The Centre had been maintaining a tough Kashmir policy and had ruled out talks with separatists in recent months. The Home Minister said after completing the exercise, Sharma, a 1979 batch IPS officer with intimate knowledge of the security situation and Kashmir affairs, will give a report to the Centre. Sharma was Director of IB from January 1, 2015 to December 31, 2016. Earlier, he was the Joint Director of the IB’s Islamist Terrorism Desk from 2003 to 05. He headed the Central Reserve Police Force (CRPF) in Jammu and Kashmir and was the director of the BSF Academy, and Additional Director and Special Director in the IB.
I sincerely hope all the stakeholders take this opportunity and help bring the state out of the quagmire of uncertainties.— Mehbooba Mufti (@MehboobaMufti) October 23, 2017
Replying to questions, the minister said no time limit could be set whether it is three months or six months or more. “He can talk to any one he wants.” He said Prime Minister Narendra Modi had talked to all political parties as to what could be done to find a solution to Kashmir problems. “People told us that the dialogue process should be started.
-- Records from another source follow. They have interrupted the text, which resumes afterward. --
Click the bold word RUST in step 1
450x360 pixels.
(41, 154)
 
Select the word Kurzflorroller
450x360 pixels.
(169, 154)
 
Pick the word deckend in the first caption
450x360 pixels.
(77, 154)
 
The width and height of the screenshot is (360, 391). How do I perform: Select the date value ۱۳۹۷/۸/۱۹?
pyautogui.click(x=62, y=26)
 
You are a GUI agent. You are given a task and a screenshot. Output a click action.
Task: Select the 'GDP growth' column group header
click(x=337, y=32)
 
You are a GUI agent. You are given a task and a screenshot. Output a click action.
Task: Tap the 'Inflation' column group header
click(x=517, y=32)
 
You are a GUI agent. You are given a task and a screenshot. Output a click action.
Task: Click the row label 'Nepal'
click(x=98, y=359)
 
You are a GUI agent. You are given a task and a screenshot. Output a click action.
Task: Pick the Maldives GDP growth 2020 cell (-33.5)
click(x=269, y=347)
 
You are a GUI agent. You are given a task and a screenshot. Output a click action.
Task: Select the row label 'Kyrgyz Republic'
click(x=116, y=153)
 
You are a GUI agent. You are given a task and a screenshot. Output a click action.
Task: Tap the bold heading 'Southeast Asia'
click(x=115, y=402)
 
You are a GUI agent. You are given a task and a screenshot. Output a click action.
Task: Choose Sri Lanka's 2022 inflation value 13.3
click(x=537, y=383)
We are doing this,” he said and recalled the Prime Minister’s August 15 speech saying “neither by bullet, nor by abuses but by embracing the people we can solve the problems in Jammu and Kashmir”. Asked about the status of the resignation reportedly given by Governor N.N. Vohra and whether it would be accepted in the new context, Rajnath Singh merely replied that the elected government is there and the Governor is there.